Ginny has had affairs in the past, notably with her former boss Philip (Jonathan Rigby). He's still pursuing her and she has decided to confront him on his home turf – he's married, of course. What she tells Greg is that she's spending the day with her parents in the country. He just doesn't buy her excuses for not taking him along.

At The Willows, we meet Philip and his wife Sheila (Beth Tuckey). As Tuckey makes beautifully clear through this and the next two scenes is that this little-woman-at-home has a clearer vision than her husband has ever given her credit for. Rigby shows us the slightly callous edge to the successful entrepreneur from his first lines.

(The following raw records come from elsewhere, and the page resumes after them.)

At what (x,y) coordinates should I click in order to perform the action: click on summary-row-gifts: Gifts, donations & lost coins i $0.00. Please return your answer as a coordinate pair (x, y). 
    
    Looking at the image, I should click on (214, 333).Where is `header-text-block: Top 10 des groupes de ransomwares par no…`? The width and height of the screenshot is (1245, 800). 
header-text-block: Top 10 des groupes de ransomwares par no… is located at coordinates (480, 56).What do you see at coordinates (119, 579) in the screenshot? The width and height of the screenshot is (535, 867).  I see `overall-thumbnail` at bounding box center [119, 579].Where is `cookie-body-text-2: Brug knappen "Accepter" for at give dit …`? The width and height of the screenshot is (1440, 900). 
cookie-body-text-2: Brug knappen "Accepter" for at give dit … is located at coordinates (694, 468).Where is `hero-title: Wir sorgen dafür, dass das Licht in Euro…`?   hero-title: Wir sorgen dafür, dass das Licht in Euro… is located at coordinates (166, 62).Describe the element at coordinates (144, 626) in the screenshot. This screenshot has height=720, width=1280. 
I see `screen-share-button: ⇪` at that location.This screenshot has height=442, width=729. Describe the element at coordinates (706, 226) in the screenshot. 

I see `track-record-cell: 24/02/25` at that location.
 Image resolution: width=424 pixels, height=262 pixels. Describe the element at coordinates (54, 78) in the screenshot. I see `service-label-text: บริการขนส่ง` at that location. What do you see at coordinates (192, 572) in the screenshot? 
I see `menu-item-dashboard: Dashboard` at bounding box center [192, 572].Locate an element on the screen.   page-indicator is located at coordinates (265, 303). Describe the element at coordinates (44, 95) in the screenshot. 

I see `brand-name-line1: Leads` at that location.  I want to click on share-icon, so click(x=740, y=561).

Greg's arrival spins the plot further. Then Ginny materialises. Always the perfect hostess, Sheila offers first sherry and then lunch to her uninvited guests. Each exchange twists the permutations of misunderstanding ever tighter; while Philip lapses into a sort of blackmail, Sheila works it all out.

Edward Max's production is firmly in period, as it should be. Lucy Archbould's sets – first Ginny's bed-sitter in London, then an extensive garden in rural Berkshire – use up all the available stage space, which isn't precisely expansive. It's a play which is more than just a rather brittle comedy of relationships and well worth a revival.

Relatively Speaking runs at the Frinton Summer theatre until 2 August.